Despite the fact that Telco says there are not any line problems, we are seeing a change in DSL performance compared to our benchmark. When we first started noticing the problem yesterday, both in and out connections were using the Fast path, but compared to the benchmark, the inbound speed had dropped to 576 and the Capacity had jumped to 99%, plus we had some RS and CRC errors on both in and out connections. Later in the day, the connection switched from using the Fast path to the Interleave path (we did nothing on our end to cause this to change) and the performance settled down to what is shown below under "DSL NOW."
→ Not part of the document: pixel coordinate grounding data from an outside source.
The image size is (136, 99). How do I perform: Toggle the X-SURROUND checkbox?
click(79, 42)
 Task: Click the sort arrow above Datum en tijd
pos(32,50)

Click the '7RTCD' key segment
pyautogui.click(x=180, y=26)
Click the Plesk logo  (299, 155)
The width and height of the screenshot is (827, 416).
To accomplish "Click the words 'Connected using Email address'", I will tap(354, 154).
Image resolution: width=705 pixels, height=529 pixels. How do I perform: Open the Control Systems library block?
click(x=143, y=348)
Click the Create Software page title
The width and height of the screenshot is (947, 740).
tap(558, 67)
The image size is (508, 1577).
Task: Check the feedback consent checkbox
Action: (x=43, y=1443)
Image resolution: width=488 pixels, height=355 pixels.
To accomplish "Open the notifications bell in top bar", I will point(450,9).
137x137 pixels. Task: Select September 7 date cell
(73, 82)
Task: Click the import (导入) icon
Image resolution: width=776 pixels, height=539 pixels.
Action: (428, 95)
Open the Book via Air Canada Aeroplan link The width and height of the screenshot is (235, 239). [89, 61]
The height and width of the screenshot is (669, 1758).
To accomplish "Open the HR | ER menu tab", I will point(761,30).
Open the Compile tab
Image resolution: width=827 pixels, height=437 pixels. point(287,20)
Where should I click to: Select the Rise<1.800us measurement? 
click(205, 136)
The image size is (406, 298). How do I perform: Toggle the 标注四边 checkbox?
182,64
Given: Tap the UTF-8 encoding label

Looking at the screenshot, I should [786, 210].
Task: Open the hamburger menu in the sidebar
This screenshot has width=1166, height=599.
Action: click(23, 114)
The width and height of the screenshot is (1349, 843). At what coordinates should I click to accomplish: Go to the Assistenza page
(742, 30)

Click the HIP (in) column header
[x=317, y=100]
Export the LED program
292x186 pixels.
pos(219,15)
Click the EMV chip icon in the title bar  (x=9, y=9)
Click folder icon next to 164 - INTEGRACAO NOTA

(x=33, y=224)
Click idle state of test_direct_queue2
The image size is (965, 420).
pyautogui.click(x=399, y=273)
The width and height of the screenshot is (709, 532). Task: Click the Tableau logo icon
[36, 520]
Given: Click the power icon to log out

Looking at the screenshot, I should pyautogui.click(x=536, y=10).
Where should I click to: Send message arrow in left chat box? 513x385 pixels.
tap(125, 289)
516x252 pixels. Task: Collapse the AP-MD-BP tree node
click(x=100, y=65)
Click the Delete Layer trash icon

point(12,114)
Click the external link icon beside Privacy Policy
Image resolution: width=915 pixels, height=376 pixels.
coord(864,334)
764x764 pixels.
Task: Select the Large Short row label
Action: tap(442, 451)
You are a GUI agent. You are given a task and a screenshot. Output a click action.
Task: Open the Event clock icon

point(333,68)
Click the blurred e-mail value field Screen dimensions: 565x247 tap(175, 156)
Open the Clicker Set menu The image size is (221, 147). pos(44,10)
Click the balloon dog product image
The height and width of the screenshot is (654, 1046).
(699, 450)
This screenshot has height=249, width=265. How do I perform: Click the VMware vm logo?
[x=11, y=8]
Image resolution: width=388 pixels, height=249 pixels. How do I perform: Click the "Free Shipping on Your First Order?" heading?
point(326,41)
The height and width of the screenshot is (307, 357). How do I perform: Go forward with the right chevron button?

DSL BENCHMARK: ============== ATU-R (DS) ATU-C (US) Capacity Used: 72% 21%
Interleave Fast Interleave Fast Speed (kbps): 0 960 0 256 Reed-Solomon EC: 0 0 0 0 CRC Errors: 0 0 0 0 Header Errors: 0 0 0 0 Bit Errors: 0 0 BER Valid sec: 0 0 BER Invalid sec: 0 0
DSL NOW: ======== ATU-R (DS) ATU-C (US) Capacity Used: 94% 63%
Interleave Fast Interleave Fast Speed (kbps): 736 0 256 0 Reed-Solomon EC: 99 0 4 0 CRC Errors: 4 0 1 0 Header Errors: 3 0 0 0 Bit Errors: 0 0 BER Valid sec: 0 0 BER Invalid sec: 0 0
This leaves me with a few questions... 1) What exactly is the difference between the Fast and Interleave paths? 2) At the same data rates, should both Fast and Interleave show similar throughput? 3) What would cause a switch from Fast to Interleave to occur? 4) If the Telco cannot find any line problems, what can account for the increased capacity use, the decreased data rates, and the data errors?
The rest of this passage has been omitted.